Domain Query-Based Feature Alignment (DQFA): This module introduces a novel domain query to the transformer model, which aggregates and aligns global context features from both the source and target token sequences. DQFA operates on both encoder and decoder stages, reducing domain discrepancies in global-level features and inter-object relations.
Token-Wise Feature Alignment (TDA): In contrast to DQFA, TDA focuses on the alignment of token features within sequences. It addresses domain gaps at local and instance levels by aligning features across domains in the transformers' encoder and decoder.
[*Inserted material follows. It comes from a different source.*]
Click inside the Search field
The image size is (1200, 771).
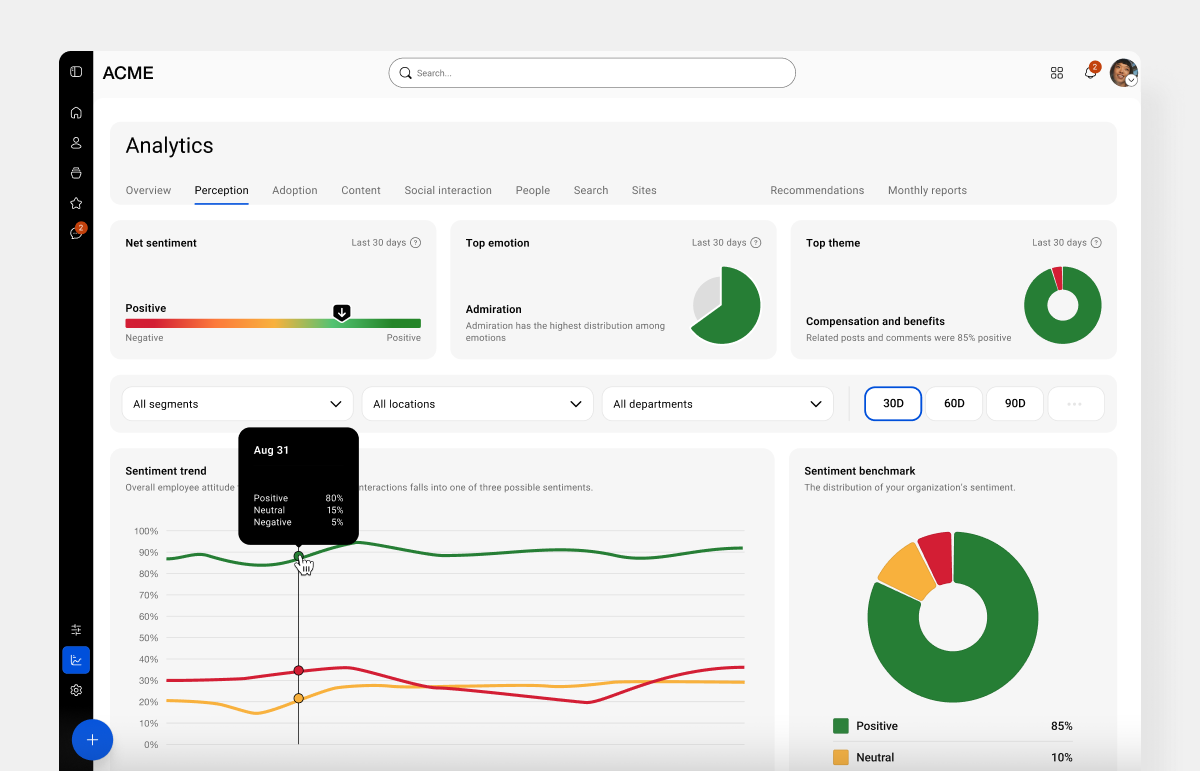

Moreover, a novel bipartite matching consistency loss is employed to enhance feature discriminability by ensuring robust object detection.

Experimental Insights

The experimental results underscore the efficacy of SFA across three challenging benchmarks: weather adaptation (Cityscapes to Foggy Cityscapes), synthetic to real adaptation (Sim10k to Cityscapes), and scene adaptation (Cityscapes to BDD100k). Notably, SFA consistently outperforms existing state-of-the-art DAOD methods, confirming its ability to significantly improve the cross-domain performance of detection transformers. For instance, SFA enhances the Deformable DETR's mAP by over 12.8 percent compared to baseline models on the Cityscapes to Foggy Cityscapes benchmark.

Theoretical Implications

Theoretical analysis within the study suggests that the improvements brought by SFA can be attributed to how it addresses the principal components of domain adaptation error. By effectively minimizing feature domain divergence and maintaining feature discriminability across domains, SFA reduces target domain prediction error. Furthermore, the paper introduces a covering bound for the discriminator, demonstrating how a simple discriminator can enhance generalizability in adversarial training setups, subsequently improving domain adaptation performance.

Future Directions

The study opens several pathways for future research. One key area is further optimization of sequence alignment processes to bolster feature invariance across domains without compromising detection accuracy. Additionally, leveraging these alignment strategies in conjunction with other transformer-based models in different vision tasks could be a promising direction.

In summary, "Exploring Sequence Feature Alignment for Domain Adaptive Detection Transformers" contributes significantly to domain adaptation literature by pioneering methods tailored explicitly for detection transformers, thus laying a strong foundation for subsequent advancements in the field.